Yavrucuğum
Şimdiden ünlüsün. Daha yoksun (daha doğrusu adın sanın belli değil, elbette ki varsın) ama epey bir takipçin olmuş. Millet meğer benim evlat edinme maceramı büyük bir dikkatle takip ediyormuş. Twitterlara düşmüşsün...
Açıkçası beklemiyordum. Ortalık başka meselelerle kaynarken, sana kavuşma hikâyemin ilgi çekeceğini sanmıyordum.
Annen ortalığı yine birbirine katmayı becerdi yavrum. (Normalde yavrum mavrum laflarını kullanmam, ağzımı alıştırmaya çalışıyorum, bilesin...) Aile ve Sosyal Politikalar Bakanlığı İstanbul İl Müdürlüğündeki “talihsiz” başlangıcımı yazdığım dünkü yazımdan sonra beni hem İstanbul İl Müdürlüğünden hem de Bakanlıktan aradılar. Bir bilgilendirme hatası olmuş.

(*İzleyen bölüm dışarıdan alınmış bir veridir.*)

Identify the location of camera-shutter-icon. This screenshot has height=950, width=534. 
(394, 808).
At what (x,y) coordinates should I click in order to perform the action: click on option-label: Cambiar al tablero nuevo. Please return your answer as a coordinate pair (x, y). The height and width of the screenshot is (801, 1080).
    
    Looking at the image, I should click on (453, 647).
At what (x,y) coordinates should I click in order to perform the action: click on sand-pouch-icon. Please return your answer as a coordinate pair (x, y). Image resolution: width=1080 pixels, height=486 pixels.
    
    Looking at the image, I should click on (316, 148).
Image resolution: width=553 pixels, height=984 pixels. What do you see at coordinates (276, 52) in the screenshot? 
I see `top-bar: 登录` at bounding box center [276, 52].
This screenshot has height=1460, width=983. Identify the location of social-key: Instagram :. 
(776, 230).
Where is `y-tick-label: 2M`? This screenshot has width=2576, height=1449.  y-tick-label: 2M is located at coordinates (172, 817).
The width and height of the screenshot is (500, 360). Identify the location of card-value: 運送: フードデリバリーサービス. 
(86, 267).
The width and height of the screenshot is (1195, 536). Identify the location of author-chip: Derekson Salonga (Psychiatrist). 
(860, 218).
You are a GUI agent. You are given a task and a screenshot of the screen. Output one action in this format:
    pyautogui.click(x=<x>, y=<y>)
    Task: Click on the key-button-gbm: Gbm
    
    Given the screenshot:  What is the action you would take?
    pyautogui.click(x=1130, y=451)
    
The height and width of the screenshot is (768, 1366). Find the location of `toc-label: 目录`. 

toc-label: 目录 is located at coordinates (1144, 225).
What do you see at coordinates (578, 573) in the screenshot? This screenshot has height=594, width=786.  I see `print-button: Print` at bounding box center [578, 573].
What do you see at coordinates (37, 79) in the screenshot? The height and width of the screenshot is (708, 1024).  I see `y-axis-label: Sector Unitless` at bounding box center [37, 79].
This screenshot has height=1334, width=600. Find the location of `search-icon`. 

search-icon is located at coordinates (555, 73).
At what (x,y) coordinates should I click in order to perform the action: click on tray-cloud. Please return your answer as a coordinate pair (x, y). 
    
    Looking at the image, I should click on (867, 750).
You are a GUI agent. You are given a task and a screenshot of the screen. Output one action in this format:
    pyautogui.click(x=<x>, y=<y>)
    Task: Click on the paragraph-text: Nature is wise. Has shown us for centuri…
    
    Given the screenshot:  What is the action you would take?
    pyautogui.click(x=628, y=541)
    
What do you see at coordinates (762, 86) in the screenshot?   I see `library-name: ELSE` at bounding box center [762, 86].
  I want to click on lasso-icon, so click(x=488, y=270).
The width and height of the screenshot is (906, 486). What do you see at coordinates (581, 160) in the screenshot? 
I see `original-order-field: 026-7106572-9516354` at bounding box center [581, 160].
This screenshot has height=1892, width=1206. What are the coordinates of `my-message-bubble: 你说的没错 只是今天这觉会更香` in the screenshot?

Konuyu uzatmayacağım. Bana değil de başkasına yapılsaydı demeyeceğim. Herkesin bir köşesi yok demeyeceğim. Maksat bağcı dövmek değil, üzüm yemek diyeceğim. Halkımıza örnek olmak diyeceğim.
Fakat uzun telefon görüşmelerinden anladım ki “koruyucu annelik” çok daha pratik bir uygulama. Daha esnek, daha az talebi olan bir sistem. Ve aynı sonuca varılabiliyormuş.
İnternetten okudum biraz ama pek bir şey anlamadım. Yarın, yine aynı binada, stajyer olmayan bir elemanla uzun uzun konuşacağız.
Nasıl bir yüzün olacak acaba? Yetimhaneden bir Kıvanç Tatlıtuğ beklemem pek isabetli olmaz herhalde. Tabi olay Rusya’da geçmiyorsa!
Ben salya sümük Cağaloğlu’nda bir pastanede oturur, herkese derdimi whatsapp’larken çok çılgın bir öneri geldi: Git Rusya’da bir çocuk al!
Meğer oradan çok kolay alınıyormuş. Amerikalı kadınlar gidip gidip öksüz çocuk alıyorlarmış Rusya’dan. Gerçi geçen aylarda Putin “biz çocuklarımıza bakarız, vermeyin Amerikalılara!” dedi ama “vermeyin Türklere!” demedi...
Bir diplomat tanımıştım yıllar önce. Adını vermeyeceğim eski Sovyetler Birliği ülkelerinden birinde görevliydi. Paçasında “baba, baba” diyen sarışın mavi gözlü dehşet güzel bir çocuk vardı... Bu piknik tip, esmer adamın nasıl böyle ateş parçası bir çocuğu olmuş diye içimden geçiriyordum ki anlattılar. Bir çocuk evlat edinmek istemiş. Çekik gözlü bir sürü çocuk göstermişler ama beğenmemiş bir türlü. Sonunda “Bana mavi gözlü bir çocuk bulun” diye açık açık talimat vermiş. Bulunduğu ülkede bulamayınca Rus yetimhanelerini soruşturmuşlar. Sibirya’da bulmuşlar. Bilmem kaç bin kilometre yol yapmış zavallı.
Hain olduğumuz için “Bu ne yav? Dekorasyon malzemesi mi evlatlık mı?” sorusunu sormadan edemedik tabii ama mavi gözleri sayesinde kendisine tapan bir babası olmuştu veledin. Şimdi 20 yaşlarına olmalı. Ortalığı cayır cayır yaktığından eminim.
Benim böyle ırkçı yaklaşımlarım yok elbette. Beklentim yakışıksız ama şeytan tüylü, boncuk gözlü esmer kavruk bir çocuk. A ah?! Niye oğlan deyip duruyorum ben?